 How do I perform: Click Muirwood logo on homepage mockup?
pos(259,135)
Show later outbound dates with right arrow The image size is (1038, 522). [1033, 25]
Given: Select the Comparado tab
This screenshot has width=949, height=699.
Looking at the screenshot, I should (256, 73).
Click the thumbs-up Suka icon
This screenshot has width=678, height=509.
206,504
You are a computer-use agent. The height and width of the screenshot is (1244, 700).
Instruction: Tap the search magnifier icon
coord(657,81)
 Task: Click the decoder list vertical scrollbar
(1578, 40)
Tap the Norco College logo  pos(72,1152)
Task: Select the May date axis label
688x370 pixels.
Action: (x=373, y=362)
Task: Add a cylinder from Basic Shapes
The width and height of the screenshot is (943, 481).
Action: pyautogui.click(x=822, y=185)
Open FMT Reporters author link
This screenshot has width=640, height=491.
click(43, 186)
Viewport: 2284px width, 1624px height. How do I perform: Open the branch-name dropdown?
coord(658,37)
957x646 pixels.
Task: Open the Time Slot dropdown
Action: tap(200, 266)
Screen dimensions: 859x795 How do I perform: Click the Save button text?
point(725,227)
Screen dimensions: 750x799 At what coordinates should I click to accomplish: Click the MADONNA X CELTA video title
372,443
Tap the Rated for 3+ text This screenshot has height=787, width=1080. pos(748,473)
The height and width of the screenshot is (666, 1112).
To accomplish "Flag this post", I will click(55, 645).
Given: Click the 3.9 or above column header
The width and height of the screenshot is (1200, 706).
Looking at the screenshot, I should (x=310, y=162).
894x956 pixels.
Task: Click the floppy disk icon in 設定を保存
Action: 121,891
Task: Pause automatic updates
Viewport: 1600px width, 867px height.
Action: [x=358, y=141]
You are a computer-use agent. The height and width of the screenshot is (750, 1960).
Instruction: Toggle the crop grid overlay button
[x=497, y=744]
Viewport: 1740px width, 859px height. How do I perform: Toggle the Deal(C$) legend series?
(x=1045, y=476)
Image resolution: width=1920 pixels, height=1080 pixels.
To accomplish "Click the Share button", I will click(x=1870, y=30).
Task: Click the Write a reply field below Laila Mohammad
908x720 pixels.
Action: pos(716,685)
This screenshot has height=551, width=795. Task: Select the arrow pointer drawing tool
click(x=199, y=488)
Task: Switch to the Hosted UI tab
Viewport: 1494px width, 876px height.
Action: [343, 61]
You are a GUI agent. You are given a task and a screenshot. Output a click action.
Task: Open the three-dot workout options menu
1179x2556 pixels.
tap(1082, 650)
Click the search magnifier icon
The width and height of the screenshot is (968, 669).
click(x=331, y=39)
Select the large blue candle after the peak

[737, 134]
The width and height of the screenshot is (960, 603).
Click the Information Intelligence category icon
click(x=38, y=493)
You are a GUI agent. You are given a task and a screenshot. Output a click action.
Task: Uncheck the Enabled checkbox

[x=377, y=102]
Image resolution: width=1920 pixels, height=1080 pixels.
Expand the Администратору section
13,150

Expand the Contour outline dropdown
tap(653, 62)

===============

Task directions: Give these lines again, swapping "logo" for "emblem" everywhere and changing nothing else.

Exercise result:
 How do I perform: Click Muirwood emblem on homepage mockup?
pos(259,135)
Show later outbound dates with right arrow The image size is (1038, 522). [1033, 25]
Given: Select the Comparado tab
This screenshot has width=949, height=699.
Looking at the screenshot, I should (256, 73).
Click the thumbs-up Suka icon
This screenshot has width=678, height=509.
206,504
You are a computer-use agent. The height and width of the screenshot is (1244, 700).
Instruction: Tap the search magnifier icon
coord(657,81)
 Task: Click the decoder list vertical scrollbar
(1578, 40)
Tap the Norco College emblem  pos(72,1152)
Task: Select the May date axis label
688x370 pixels.
Action: (x=373, y=362)
Task: Add a cylinder from Basic Shapes
The width and height of the screenshot is (943, 481).
Action: pyautogui.click(x=822, y=185)
Open FMT Reporters author link
This screenshot has width=640, height=491.
click(43, 186)
Viewport: 2284px width, 1624px height. How do I perform: Open the branch-name dropdown?
coord(658,37)
957x646 pixels.
Task: Open the Time Slot dropdown
Action: tap(200, 266)
Screen dimensions: 859x795 How do I perform: Click the Save button text?
point(725,227)
Screen dimensions: 750x799 At what coordinates should I click to accomplish: Click the MADONNA X CELTA video title
372,443
Tap the Rated for 3+ text This screenshot has height=787, width=1080. pos(748,473)
The height and width of the screenshot is (666, 1112).
To accomplish "Flag this post", I will click(55, 645).
Given: Click the 3.9 or above column header
The width and height of the screenshot is (1200, 706).
Looking at the screenshot, I should (x=310, y=162).
894x956 pixels.
Task: Click the floppy disk icon in 設定を保存
Action: 121,891
Task: Pause automatic updates
Viewport: 1600px width, 867px height.
Action: [x=358, y=141]
You are a computer-use agent. The height and width of the screenshot is (750, 1960).
Instruction: Toggle the crop grid overlay button
[x=497, y=744]
Viewport: 1740px width, 859px height. How do I perform: Toggle the Deal(C$) legend series?
(x=1045, y=476)
Image resolution: width=1920 pixels, height=1080 pixels.
To accomplish "Click the Share button", I will click(x=1870, y=30).
Task: Click the Write a reply field below Laila Mohammad
908x720 pixels.
Action: pos(716,685)
This screenshot has height=551, width=795. Task: Select the arrow pointer drawing tool
click(x=199, y=488)
Task: Switch to the Hosted UI tab
Viewport: 1494px width, 876px height.
Action: [343, 61]
You are a GUI agent. You are given a task and a screenshot. Output a click action.
Task: Open the three-dot workout options menu
1179x2556 pixels.
tap(1082, 650)
Click the search magnifier icon
The width and height of the screenshot is (968, 669).
click(x=331, y=39)
Select the large blue candle after the peak

[737, 134]
The width and height of the screenshot is (960, 603).
Click the Information Intelligence category icon
click(x=38, y=493)
You are a GUI agent. You are given a task and a screenshot. Output a click action.
Task: Uncheck the Enabled checkbox

[x=377, y=102]
Image resolution: width=1920 pixels, height=1080 pixels.
Expand the Администратору section
13,150

Expand the Contour outline dropdown
tap(653, 62)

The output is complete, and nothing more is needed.